Meetings in Minsk with CoE representative, Alexander Hessel, imply that Belarus is considering options to open an additional communication channel with the EU. In addition, Belarus may try to "swap" a moratorium on the death penalty with one of the conditions for the resumption of EU-Belarus dialogue.
In Minsk, Mr. Hessel gave a lecture at the Belarusian State University, met with Foreign Ministry officials and the Constitutional Court. Meeting at the Constitutional Court in particular, may be regarded as an implication that the Belarusian authorities are considering a moratorium on the death penalty as an option. Moratorium on the death penalty is an obligatory condition for the resumption of talks for Belarus’ accession to the Council of Europe.
The day after Hessel’s visit, Chairman of the Parliamentary Assembly of the Council of Europe Jean-Claude Minion made a statement about the Council of Europe’s readiness to continue talks with Belarus about its membership in the CoE, but only if the moratorium on the death penalty was introduced. According to Mignon, such a step would show that Belarus “shares European values”.
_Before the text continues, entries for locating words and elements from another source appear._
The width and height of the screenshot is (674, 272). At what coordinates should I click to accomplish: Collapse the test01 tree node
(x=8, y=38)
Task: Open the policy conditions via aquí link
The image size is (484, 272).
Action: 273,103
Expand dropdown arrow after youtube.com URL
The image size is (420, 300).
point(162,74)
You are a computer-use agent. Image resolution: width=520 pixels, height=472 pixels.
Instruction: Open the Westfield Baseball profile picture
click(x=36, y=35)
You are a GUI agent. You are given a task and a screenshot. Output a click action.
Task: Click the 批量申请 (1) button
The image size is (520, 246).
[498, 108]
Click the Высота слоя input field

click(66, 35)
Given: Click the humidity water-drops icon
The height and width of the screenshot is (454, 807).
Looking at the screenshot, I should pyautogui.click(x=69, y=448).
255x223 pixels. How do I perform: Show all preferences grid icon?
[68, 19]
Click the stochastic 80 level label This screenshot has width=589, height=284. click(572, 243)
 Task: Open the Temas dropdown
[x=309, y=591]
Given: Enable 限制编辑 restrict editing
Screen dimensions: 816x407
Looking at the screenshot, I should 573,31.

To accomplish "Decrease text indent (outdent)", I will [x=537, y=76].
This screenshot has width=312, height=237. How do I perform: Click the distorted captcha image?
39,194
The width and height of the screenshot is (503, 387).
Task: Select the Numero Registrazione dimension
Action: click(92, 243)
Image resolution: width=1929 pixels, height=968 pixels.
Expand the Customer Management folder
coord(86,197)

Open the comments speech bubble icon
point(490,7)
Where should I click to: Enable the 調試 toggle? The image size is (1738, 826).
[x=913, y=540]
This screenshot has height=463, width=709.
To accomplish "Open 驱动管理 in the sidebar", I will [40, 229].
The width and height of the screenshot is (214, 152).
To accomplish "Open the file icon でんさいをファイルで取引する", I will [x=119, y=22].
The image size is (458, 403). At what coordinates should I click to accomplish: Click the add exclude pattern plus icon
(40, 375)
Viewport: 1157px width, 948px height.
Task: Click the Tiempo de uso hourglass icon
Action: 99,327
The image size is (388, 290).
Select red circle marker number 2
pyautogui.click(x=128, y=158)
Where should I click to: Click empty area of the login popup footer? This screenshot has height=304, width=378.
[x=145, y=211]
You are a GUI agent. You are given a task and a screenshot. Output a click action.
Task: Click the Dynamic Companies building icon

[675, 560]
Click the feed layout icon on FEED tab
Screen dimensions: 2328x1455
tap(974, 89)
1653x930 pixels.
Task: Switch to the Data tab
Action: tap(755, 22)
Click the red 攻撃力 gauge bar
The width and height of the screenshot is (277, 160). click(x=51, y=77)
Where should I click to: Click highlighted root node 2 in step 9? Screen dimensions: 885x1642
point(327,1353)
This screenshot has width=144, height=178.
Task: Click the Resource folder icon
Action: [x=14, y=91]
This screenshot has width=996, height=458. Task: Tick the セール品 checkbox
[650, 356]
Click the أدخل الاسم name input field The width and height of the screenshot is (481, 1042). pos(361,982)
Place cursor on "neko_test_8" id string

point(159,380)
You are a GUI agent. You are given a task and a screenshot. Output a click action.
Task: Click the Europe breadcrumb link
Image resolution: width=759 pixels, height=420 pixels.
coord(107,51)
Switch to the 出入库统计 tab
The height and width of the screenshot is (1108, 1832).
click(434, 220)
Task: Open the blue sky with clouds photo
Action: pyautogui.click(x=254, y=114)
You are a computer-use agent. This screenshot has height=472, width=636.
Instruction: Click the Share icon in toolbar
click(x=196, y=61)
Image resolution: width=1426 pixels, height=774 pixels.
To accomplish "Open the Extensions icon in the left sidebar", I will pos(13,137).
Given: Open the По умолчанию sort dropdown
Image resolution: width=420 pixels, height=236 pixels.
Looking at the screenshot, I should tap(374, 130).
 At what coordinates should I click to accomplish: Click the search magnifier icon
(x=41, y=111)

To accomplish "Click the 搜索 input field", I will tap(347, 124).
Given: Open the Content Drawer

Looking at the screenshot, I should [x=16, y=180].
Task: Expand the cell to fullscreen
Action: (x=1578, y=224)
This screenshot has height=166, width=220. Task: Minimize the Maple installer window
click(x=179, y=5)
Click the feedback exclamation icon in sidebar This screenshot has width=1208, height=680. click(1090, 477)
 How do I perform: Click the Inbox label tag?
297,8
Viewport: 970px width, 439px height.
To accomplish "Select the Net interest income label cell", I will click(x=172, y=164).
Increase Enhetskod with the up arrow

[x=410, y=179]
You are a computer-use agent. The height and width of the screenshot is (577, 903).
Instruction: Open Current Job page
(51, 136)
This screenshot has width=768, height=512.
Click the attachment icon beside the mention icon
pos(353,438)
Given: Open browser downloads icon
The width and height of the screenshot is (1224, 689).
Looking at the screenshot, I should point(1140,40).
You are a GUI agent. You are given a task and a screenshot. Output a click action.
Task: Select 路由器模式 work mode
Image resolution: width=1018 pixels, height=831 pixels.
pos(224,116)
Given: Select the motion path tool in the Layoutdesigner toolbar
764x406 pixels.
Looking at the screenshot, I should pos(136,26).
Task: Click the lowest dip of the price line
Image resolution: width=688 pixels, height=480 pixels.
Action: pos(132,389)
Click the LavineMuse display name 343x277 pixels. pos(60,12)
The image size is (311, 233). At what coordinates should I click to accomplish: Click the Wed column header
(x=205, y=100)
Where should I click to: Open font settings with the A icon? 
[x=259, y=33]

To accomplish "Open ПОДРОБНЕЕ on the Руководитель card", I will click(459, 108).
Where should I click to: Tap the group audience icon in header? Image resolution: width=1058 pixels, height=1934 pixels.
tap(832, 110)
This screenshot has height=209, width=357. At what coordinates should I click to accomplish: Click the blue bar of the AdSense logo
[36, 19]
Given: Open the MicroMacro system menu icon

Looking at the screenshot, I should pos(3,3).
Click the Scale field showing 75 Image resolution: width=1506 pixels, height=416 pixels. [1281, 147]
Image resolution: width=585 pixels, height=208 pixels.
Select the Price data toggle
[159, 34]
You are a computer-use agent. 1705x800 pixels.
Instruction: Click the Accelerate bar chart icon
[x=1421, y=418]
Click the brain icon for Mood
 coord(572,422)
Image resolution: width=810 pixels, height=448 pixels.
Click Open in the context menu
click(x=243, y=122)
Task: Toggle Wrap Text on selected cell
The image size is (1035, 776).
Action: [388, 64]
If Belarusian authorities see benefits from the resumption of the dialogue with the CoE, they might include the moratorium on the death penalty in the negotiations package put forward by the EU (release and rehabilitation of political prisoners, democratization of the political system, etc). In particular, the authorities may try to “swap” the moratorium with the demand of political prisoners’ rehabilitation.
President Lukashenka has met with the head of Chechnya Ramzan Kadyrov, who visited Minsk and the Minsk Automobile Plant. Minsk has always sought to have independent links with Russian regional elites, partially, to compensate for the Kremlin's diminishing interest in Belarus. In recent years, Belarus’ contacts with the Russian regions have been extremely intense. However, with some leaders of Russian regions, primarily heads of large republics, communication was more difficult to build. As many analysts in Minsk suggested, Minsk could regard contacts between President Lukashenka and the head of Chechnya as an additional communication channel for relieving tension in relations with the Kremlin. However, most likely, a trusting relationship with Kadyrov is a value for Minsk as such, provided Kadyrov’s broad business and political interests, and a high degree of autonomy for the Chechen leader from the Kremlin.